Some entries:
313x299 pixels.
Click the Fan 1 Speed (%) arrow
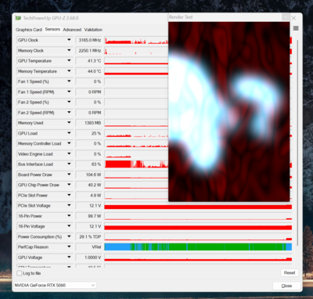tap(69, 81)
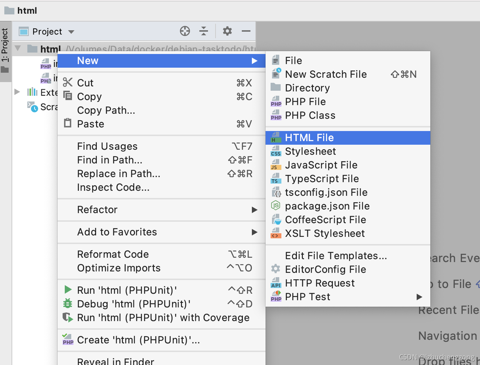Image resolution: width=480 pixels, height=365 pixels.
Task: Click the JavaScript File JS icon
Action: 276,165
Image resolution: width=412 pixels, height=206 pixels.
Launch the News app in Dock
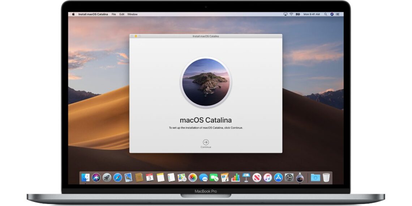coord(257,177)
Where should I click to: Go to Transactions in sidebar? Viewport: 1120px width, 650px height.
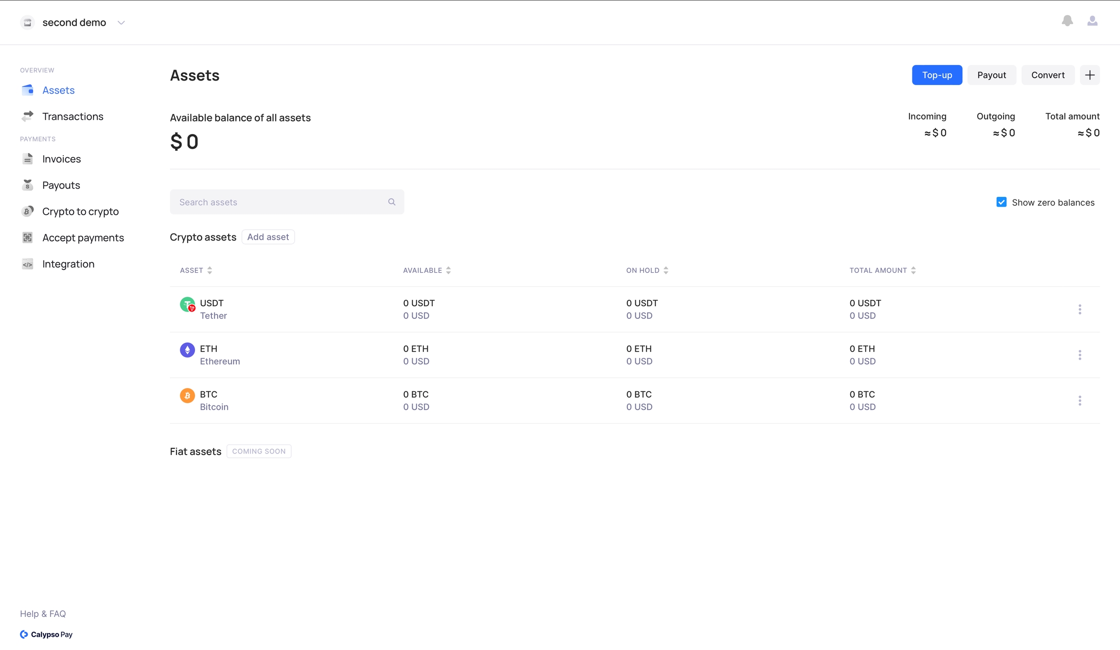(x=72, y=116)
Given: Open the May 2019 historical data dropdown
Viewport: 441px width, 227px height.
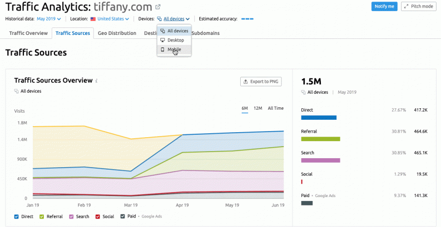Looking at the screenshot, I should 49,19.
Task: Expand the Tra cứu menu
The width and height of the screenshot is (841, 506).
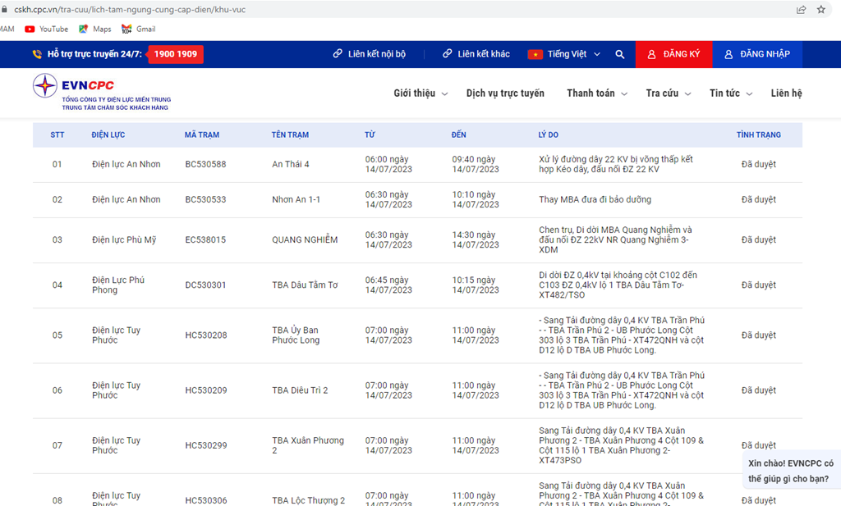Action: 669,93
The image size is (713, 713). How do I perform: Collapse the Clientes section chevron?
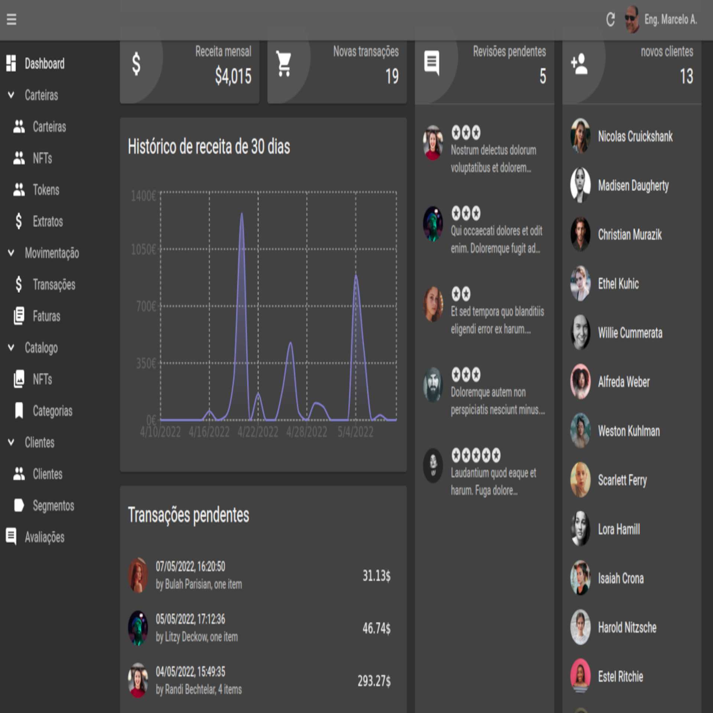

▶ Work to complete
Arrange every line of all the entries above as a numbered list, leaving out blank lines and the pictures.

▶ Answer below
1. 313x299 pixels.
2. Click the Fan 1 Speed (%) arrow
3. tap(69, 81)
4. Image resolution: width=480 pixels, height=365 pixels.
5. Task: Click the JavaScript File JS icon
6. Action: 276,165
7. Image resolution: width=412 pixels, height=206 pixels.
8. Launch the News app in Dock
9. coord(257,177)
10. Where should I click to: Go to Transactions in sidebar? Viewport: 1120px width, 650px height.
11. (x=72, y=116)
12. Given: Open the May 2019 historical data dropdown
13. Viewport: 441px width, 227px height.
14. Looking at the screenshot, I should 49,19.
15. Task: Expand the Tra cứu menu
16. The width and height of the screenshot is (841, 506).
17. Action: 669,93
18. The image size is (713, 713). How do I perform: Collapse the Clientes section chevron?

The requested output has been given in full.